Why do you work in finance? You might think you're master of your own destiny and that you chose the industry as a free agent who could just as easily have become a teacher of physics, but how wrong you are.
You are, in fact, working in finance because you fell into the psychological funnel at an elite school and an investment banking analyst program become a near inevitability. It was either that or working in consulting or tech. So says a new study of elite students by academics in the US.
The study, published in the Journal Sociology of Education, found that elite students end up choosing elite careers as a result of three covert psychological 'mechanisms' at work on elite campuses. The authors studied students at Harvard and Stanford universities. As we reported earlier this week, they also found students' career aspirations were influenced by social class, gender and race.
The academics claim that the first reason elite students choose careers in finance or consulting, and, increasingly, technology, is 'pliable naivety,' or their unfamiliarity with these career paths before they start university. "Of our 56 interviewees, only two respondents — the children of parents who worked on Wall Street — had any basic knowledge of the world of finance as they entered college, and none had any prior knowledge of consulting," they note.
This all changes after a few months on an elite campus.
"I thought careers in finance were like being a bank teller, being an accountant, or something," said Louis, an 'upper-middle-class senior at Harvard concentrating in computer science'. "And all of a sudden people are talking about investment banking and sales and trading, and I have no idea what any of these things are! So I was kind of interested to see what this was all about." Louis became interested enough in finance to become an officer in one of Harvard’s main investment clubs: ‘‘All of a sudden you’re like networking with [bankers] and having people who work there coming to talk to you. And having these relationships with these organizations is pretty cool.’’
Once students have become familiar with the sorts of finance opportunities on offer to them, they watch with interest and an increasing sense of competitiveness as their peers are seduced to work for banks and other financial services firms.
The academics spoke to Kevin, a white, upper-middle-class Harvard alumnus, who was flown out ‘‘to New York like every other day’’ for banking job interviews, and who called it a ‘‘wild experience’.’ They spoke to Nathan, a Harvard alumnus who said there was a, "stampede to start applying, and it wasn’t [my] conscious decision to pursue banking. It was more, I guess, I mean, I hate to use the term 'fear of missing out'." They also spoke to Blair, another Harvard alumnus, who described himself as a very competitive person and said that: "When all of your smartest friends start applying for these jobs, you sort of wonder if maybe you could do those jobs too."

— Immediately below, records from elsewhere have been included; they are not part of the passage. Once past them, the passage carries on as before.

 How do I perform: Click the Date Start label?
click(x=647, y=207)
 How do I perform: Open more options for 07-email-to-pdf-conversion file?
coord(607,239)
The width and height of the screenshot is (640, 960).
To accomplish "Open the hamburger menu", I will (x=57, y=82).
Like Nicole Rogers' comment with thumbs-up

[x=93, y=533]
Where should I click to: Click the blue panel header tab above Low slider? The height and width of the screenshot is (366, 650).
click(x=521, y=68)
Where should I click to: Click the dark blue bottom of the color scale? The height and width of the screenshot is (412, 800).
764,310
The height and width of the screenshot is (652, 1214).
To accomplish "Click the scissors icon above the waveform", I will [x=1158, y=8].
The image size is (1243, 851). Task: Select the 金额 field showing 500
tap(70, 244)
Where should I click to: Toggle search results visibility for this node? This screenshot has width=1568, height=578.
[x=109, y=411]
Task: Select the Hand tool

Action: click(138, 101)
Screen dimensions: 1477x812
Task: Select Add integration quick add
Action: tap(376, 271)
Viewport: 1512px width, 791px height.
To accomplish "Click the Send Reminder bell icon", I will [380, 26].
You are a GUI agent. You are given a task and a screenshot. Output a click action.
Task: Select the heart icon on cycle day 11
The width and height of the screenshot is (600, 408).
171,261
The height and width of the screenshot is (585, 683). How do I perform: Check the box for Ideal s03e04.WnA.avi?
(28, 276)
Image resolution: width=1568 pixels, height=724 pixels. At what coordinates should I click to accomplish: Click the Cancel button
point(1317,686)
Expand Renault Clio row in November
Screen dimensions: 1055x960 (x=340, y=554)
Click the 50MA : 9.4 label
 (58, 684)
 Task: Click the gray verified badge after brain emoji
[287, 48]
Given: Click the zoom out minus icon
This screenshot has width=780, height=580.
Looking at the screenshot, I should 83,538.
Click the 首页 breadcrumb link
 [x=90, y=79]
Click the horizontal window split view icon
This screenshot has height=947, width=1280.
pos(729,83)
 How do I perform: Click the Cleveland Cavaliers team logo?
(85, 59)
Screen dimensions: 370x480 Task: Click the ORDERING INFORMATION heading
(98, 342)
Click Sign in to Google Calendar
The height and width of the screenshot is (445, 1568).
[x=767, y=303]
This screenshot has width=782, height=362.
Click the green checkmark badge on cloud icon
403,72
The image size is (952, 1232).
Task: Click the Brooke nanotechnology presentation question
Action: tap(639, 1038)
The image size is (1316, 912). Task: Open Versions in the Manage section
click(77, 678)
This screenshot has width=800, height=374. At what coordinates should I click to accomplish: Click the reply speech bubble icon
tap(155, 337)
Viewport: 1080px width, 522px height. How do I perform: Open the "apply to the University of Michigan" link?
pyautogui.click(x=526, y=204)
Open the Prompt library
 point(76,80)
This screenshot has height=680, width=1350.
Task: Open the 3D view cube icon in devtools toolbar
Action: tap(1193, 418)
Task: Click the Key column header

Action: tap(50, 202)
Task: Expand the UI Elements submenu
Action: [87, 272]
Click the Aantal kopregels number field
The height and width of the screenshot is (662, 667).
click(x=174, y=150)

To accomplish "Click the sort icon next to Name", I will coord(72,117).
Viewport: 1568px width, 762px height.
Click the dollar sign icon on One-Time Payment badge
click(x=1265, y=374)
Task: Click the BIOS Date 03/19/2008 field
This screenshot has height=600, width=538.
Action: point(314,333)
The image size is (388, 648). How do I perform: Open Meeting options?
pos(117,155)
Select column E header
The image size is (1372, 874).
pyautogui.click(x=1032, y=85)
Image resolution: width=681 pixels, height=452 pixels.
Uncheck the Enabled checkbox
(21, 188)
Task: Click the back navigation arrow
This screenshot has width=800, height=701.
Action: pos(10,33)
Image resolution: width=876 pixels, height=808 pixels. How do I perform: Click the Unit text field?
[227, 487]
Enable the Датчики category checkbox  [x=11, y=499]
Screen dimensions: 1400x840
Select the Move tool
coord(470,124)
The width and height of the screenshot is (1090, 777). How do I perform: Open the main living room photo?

Lastly, the academics found that people at elite universities choose finance careers because finance plays to the 'expectations of greatness their university placed upon them.' It also signals prestige to peers, and (rightly or wrongly) is seen as offering career security.
‘‘If you can get an investment banking job...like that’s an easy way to determine whether or not you’ve had success in the job search process," said Kris, a student Harvard. "You can’t just be a teacher after graduating from Stanford," another student noted.
Interestingly (and worryingly for banks), the academics found that elite students' aspirations to work in finance and consulting could just as easily be transferred to jobs in the technology industry. They found that Stanford students are already fetishizing tech alongside banking and consulting, and predicted that Harvard students will start doing the same very soon.
The academics also pointed to a recent survey of Harvard graduating students which suggested that much as elite students want the security and prestige of a banking or consulting career right after they graduate, they have totally different career plans long-term. When asked what they wanted to do now, 17% of Harvard's graduating students said they wanted to work in finance and 14% said they wanted to work in consulting. When asked what they wanted to do in 10 years' time, only 6% wanted to work in finance and consulting combined. - Their preferred long term careers were health, academia, and entrepreneurialism. This explains why banks complain about students quitting finance after only a few years in the industry.